- Define two predicates
evenlength(List) and oddlength(List) so that they are true if their argument is a list of even or odd length respectively. For example, the list [a,b,c,d] is 'evenlength' and [a,b,c] is 'oddlength'.
evenlength([]).
oddlength([_]).
evenlength([X|Xs]) :- oddlength(Xs).
oddlength([Y|Ys]) :- evenlength(Ys).
- Define the relation
reverse(List,ReversedList) that reverses lists. For example, reverse([a,b,c,d],[d,c,b,a]).
reverse([],[]).
reverse([Head|Tail],List) :-
reverse(Tail,ReversedTail),
append(ReversedTail,[Head],List).
- Define the predicate
palindrome(List). A list is a palindrome if it reads the same in the forward and in the backward direction. For example, [m,a,d,a,m].

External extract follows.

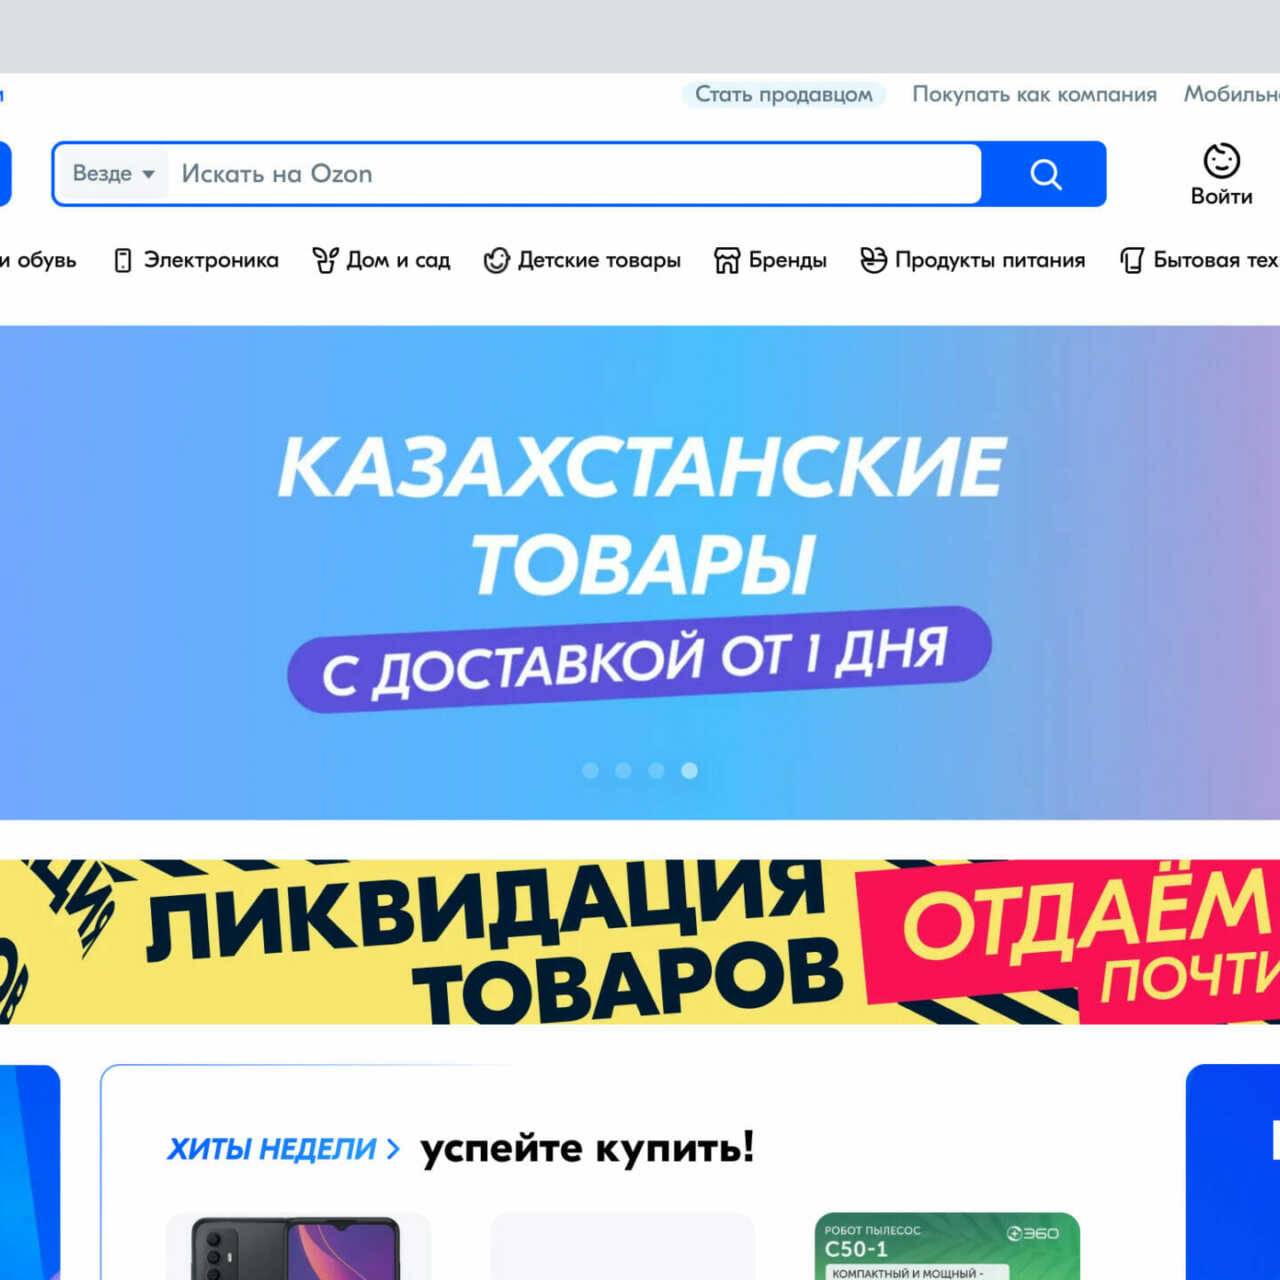1280x1280 pixels.
Task: Click the Стать продавцом link
Action: [784, 94]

palindrome(X) :- reverse(X,X).
or
palindrome([]).
palindrome([_]).
palindrome(List) :-
append([Head|Middle],[Head],List),
palindrome(Middle).
- Define the relation
max(X,Y,Max) so that Max is the greater of two numbers X and Y.
max(X,Y,X) :-
X >= Y.
max(X,Y,Y) :-
X < Y.
- Define the relation
maxlist(List,Max) so that Max is the greatest number in the list of numbers List.
maxlist([X],X).
maxlist([X,Y|Tail],Max) :-
maxlist([Y|Tail],MaxTail),
max(Head,MaxTail,Max).
- Define the relation
sumlist(List,Sum) so that Sum is the sum of a given list of numbers List.
sumlist([],0).
sumlist([X|Tail],Sum) :-
sumlist([Tail],SumTail),
Sum is X + SumTail.